Google Maps Lead Generation with Apify & Email Extraction for Airtable

Created by

Ezema Kingsley Chibuzo

Last update

Last update 7 days ago

🧠 What It Does

This n8n workflow collects leads from Google Maps, scrapes their websites via direct HTTP requests, and extracts valid email addresses — all while mimicking real user behavior to improve scraping reliability. It rotates User-Agent headers, introduces randomized delays, and refines URLs by removing only query parameters and fragments to preserve valid page paths (like social media links).
The workflow blends Apify actors, raw HTTP requests, HTML-to-Markdown conversion, and smart email extraction to deliver clean, actionable lead data — ready to be sent to Airtable, Google Sheets, or any CRM.
Perfect for lean, scalable B2B lead generation using n8n’s native logic and no external scrapers.

💡Why this workflow

Modest lead scrapers rely on heavy tools or APIs like Firecrawl. This workflow:

Uses lightweight HTTP requests (with randomized user-agents) to scrape websites.
Adds natural wait times to avoid rate limits and IP bans.
Avoid full-page crawlers, yet still pulls emails effectively.
Works great for freelancers, marketers, or teams targeting niche B2B leads.
Designed for stealth and resilience.

👤 Who it’s for

Lead generation freelancers or consultants.
B2B marketers looking to extract real contact info.
Small businesses doing targeted outreach.
Developers who want a fast, low-footprint scraper.
Anyone who wants email + website leads from Google Maps.

⚙️ How It Works

1. 📥 Form Submission (Lead Input)

A Form Trigger collects:
- Keyword
- Location
- No. of Leads (defaults to 10)

This makes the workflow dynamic and user-friendly — ready for multiple use cases and teams.

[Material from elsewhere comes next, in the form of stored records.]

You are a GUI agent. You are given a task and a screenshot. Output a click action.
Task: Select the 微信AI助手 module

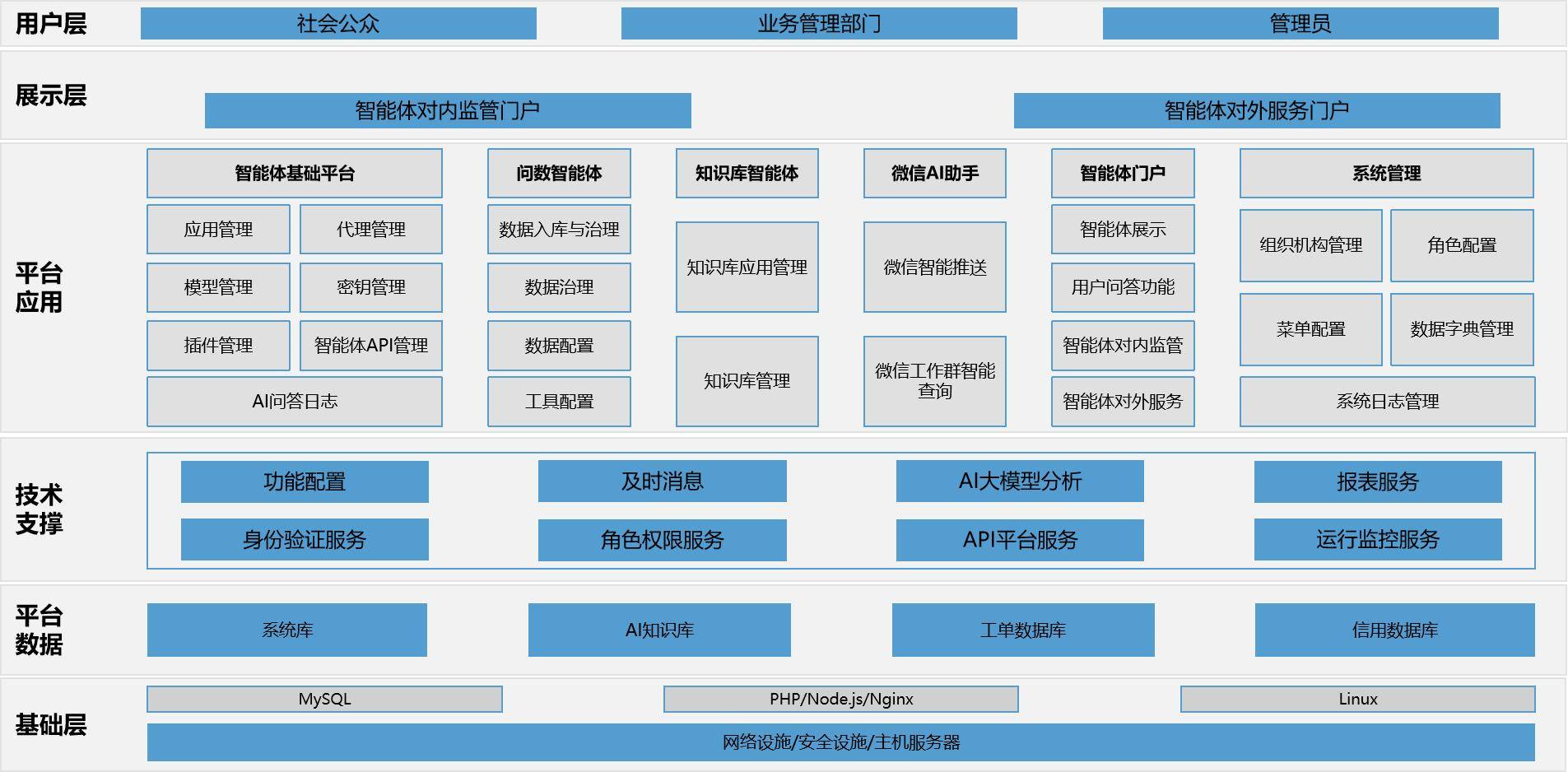coord(934,173)
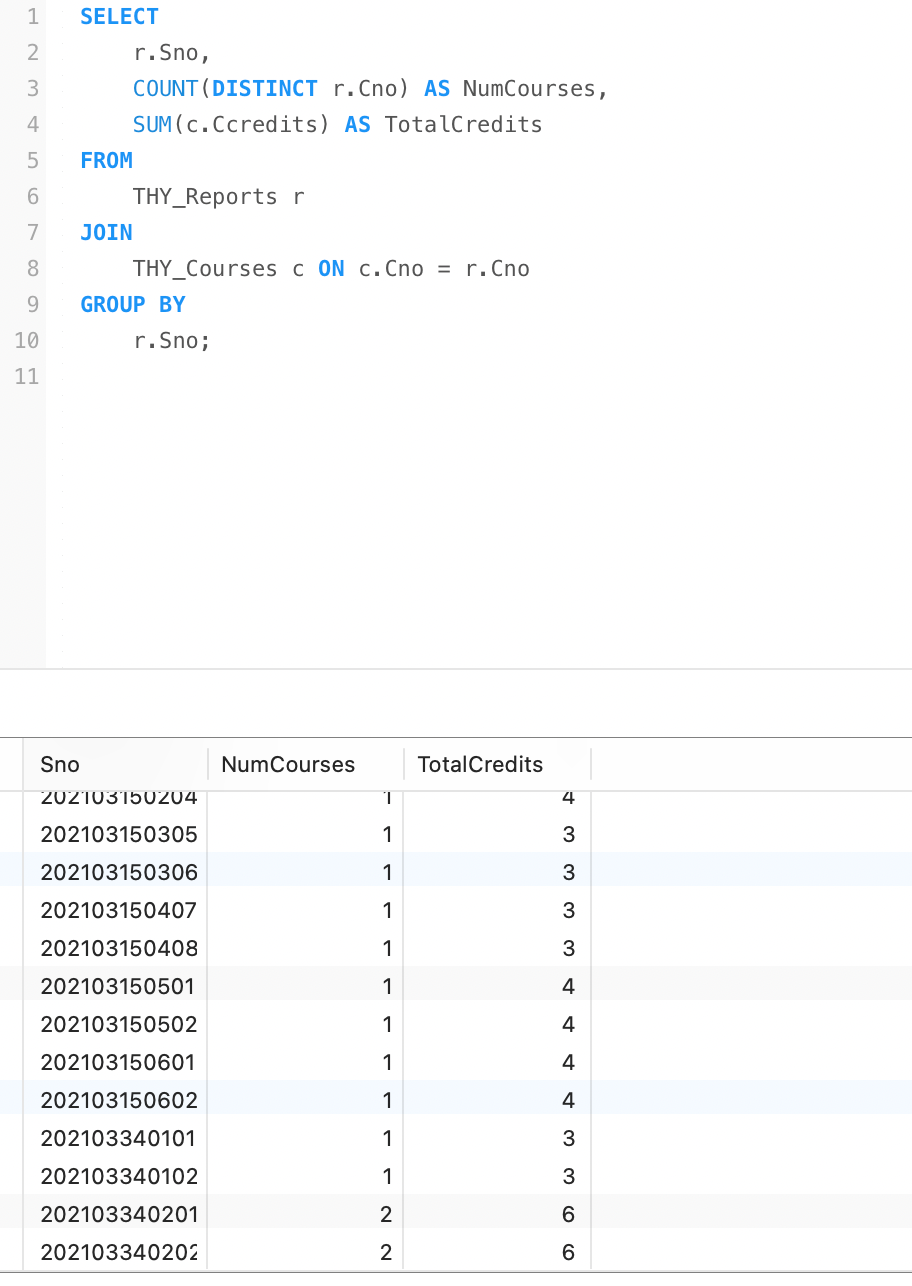Click the Sno cell 202103150602

(x=119, y=1100)
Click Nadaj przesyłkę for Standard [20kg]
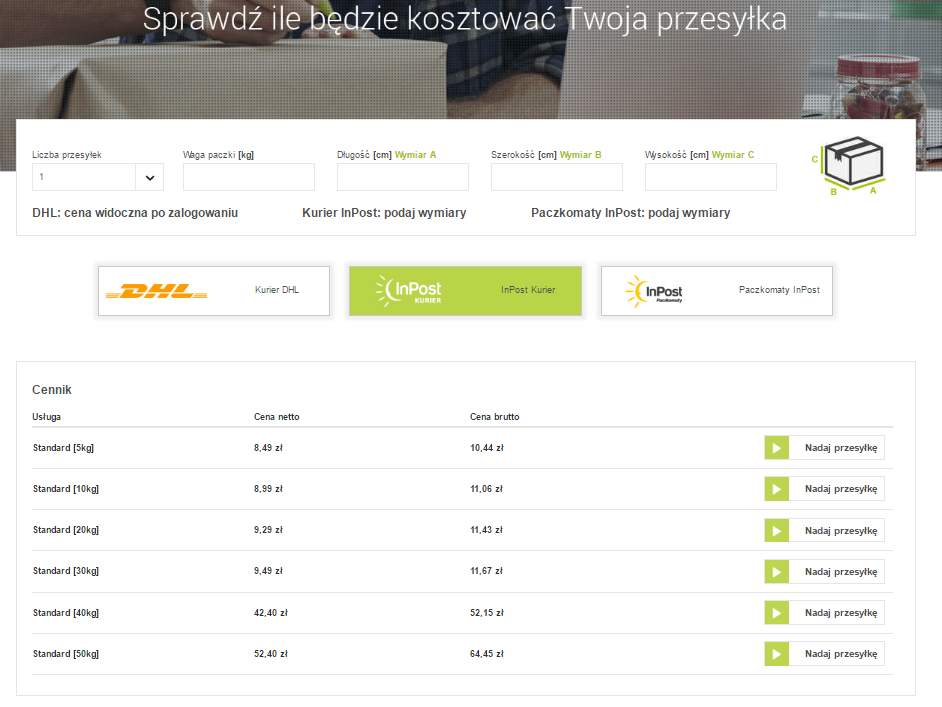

2. 📊 Scrape Business Info (via Apify)

Apify’s Google Maps Actor searches for matching businesses.
The Dataset Node fetches all relevant business details.
A Set Node parses key fields like name, phone, website, and category.
A Limit Node ensures the workflow only processes the desired number of leads.

3. 🔁 First Loop – Visit & Scrape Website

Each business website is processed in a loop.

A Code Node cleans the website URL by removing only query parameters/fragments — keeping full paths like /contact.
A HTTP Request Node fetches the raw HTML of the site:
- Uses randomized User-Agent headers (5 variants) to mimic real devices and browsers. This makes requests appear more human and reduces the risk of detection or blocking.
HTML is converted to Markdown using the Markdown Node, making it easier to scan for text patterns.
A Wait Node introduces a random delay between 2-7 seconds:
- Helps avoid triggering rate limits,
- Reduces likelihood of being flagged as a bot.
A Merge Node combines scraped markdown + lead info for use in the second loop.

4. 🔁 Second Loop – Extract Emails

In this second loop, the markdown data is processed.

A Code Node applies regex to extract the first valid email address.
If no email is found, "N/A" is returned.
A brief 1 second Wait Node simulates realistic browsing time.
Another Merge Node attaches the email result to the original lead data.

5. ✅ Filter, Clean & Store

A Filter Node removes all entries with "N/A" or invalid email results.
A Set Node ensures only required fields (like website, email, and company name) are passed forward.
The clean leads are saved to Airtable (or optionally, Google Sheets) using an upsert-style insert to avoid duplicates.

🛡️ Anti-Flagging Design

This workflow is optimized for stealth:

No scraping tools or headless browsers (like Puppeteer or Firecrawl).
Direct HTTP requests with rotating User-Agents.
Randomized wait intervals (2-7s).
Only non-intrusive parsing — no automation footprints.

🛠 How to Set It Up

Open n8n (Cloud or Self-Hosted).
Install Apify node

search Apify and click on Install. Do this before importing your file.

Import the provided .json file into your n8n editor.
Set up the required credentials:

🔑 Apify API Key (used for Google Maps scraping)
🔑 Airtable API Key (or connect Google Sheets instead)

🔁 Customization Tips

The Apify scraper returns rich business data. By default, this workflow collects name, phone, and website — but you can add more in the "Grab Desired Fields" node.
Need safer scraping at scale? Swap the HTTP Request for Firecrawl’s Single URL scraper (or any headless service like Browserless, Oxylabs, Bright Date, or ScrapingBee) — they handle rendering and IP rotation.
Want to extract from internal pages (like /contact or /about)? Use Firecrawl’s async crawl mode — just note it takes longer.
For speed and efficiency, this built-in HTTP + Markdown setup is usually the fastest way to grab emails.